======== Article

Welcome to Bridge The Gap podcast, the senior living podcast with Josh and Lucas here in Dallas, Texas. Spring NIC 2024. We got a great friend, guest, and BTG Ambassador Austin Steele. Welcome to the show.

Austin 01:01:

Hey, appreciate it. Thanks for having me.

Lucas 01:03:

Awesome to have you on. We've known Austin for a number of years. It's been fun to watch your journey, pun intended because you're on a brand new journey with a brand new company called Journey. So give us the origin story. You've had a great career working for some really good companies. And now you've decided to step out on your own and take this big risk and dream on this journey.

Austin 01:27:

Yeah. Man, it's a super exciting time. A little bit scary too, but was asked by a guy that I've known for a while. He was actually a colleague and a boss of mine, but Bernie McGinnis and he came to me and said, Hey, I'm going to start this thing. Do you want to be a care team member? Do you want to be a part of this? That kind of developed over the summer and there were some opportunities that we were working on and I said, yeah, let's do it. I'm in. We actually officially just kicked off recently on March 1st was our first acquisition. But we've been working on it for a while, quite a bit over the summer and into the winter. But yeah, so that's just how it started. Both of us really have a lot of passion for caring for seniors and doing it the right way and providing the right care. It really made sense. I mean, as far as why to do something like this as opposed to going to find just your normal job, I guess.

================
======== Recorded data

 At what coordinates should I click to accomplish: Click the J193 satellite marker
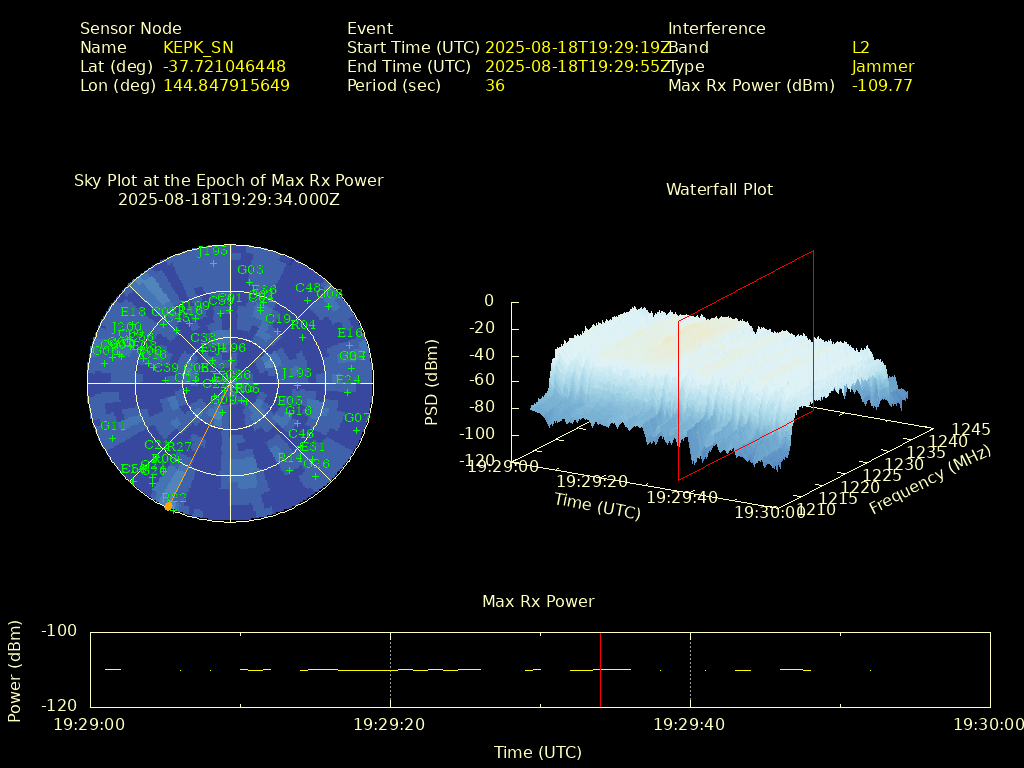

================

## What you are asked to do
Please answer from the podcast transcript: on what date did Journey make its first acquisition?

## Solved exercise
March 1st.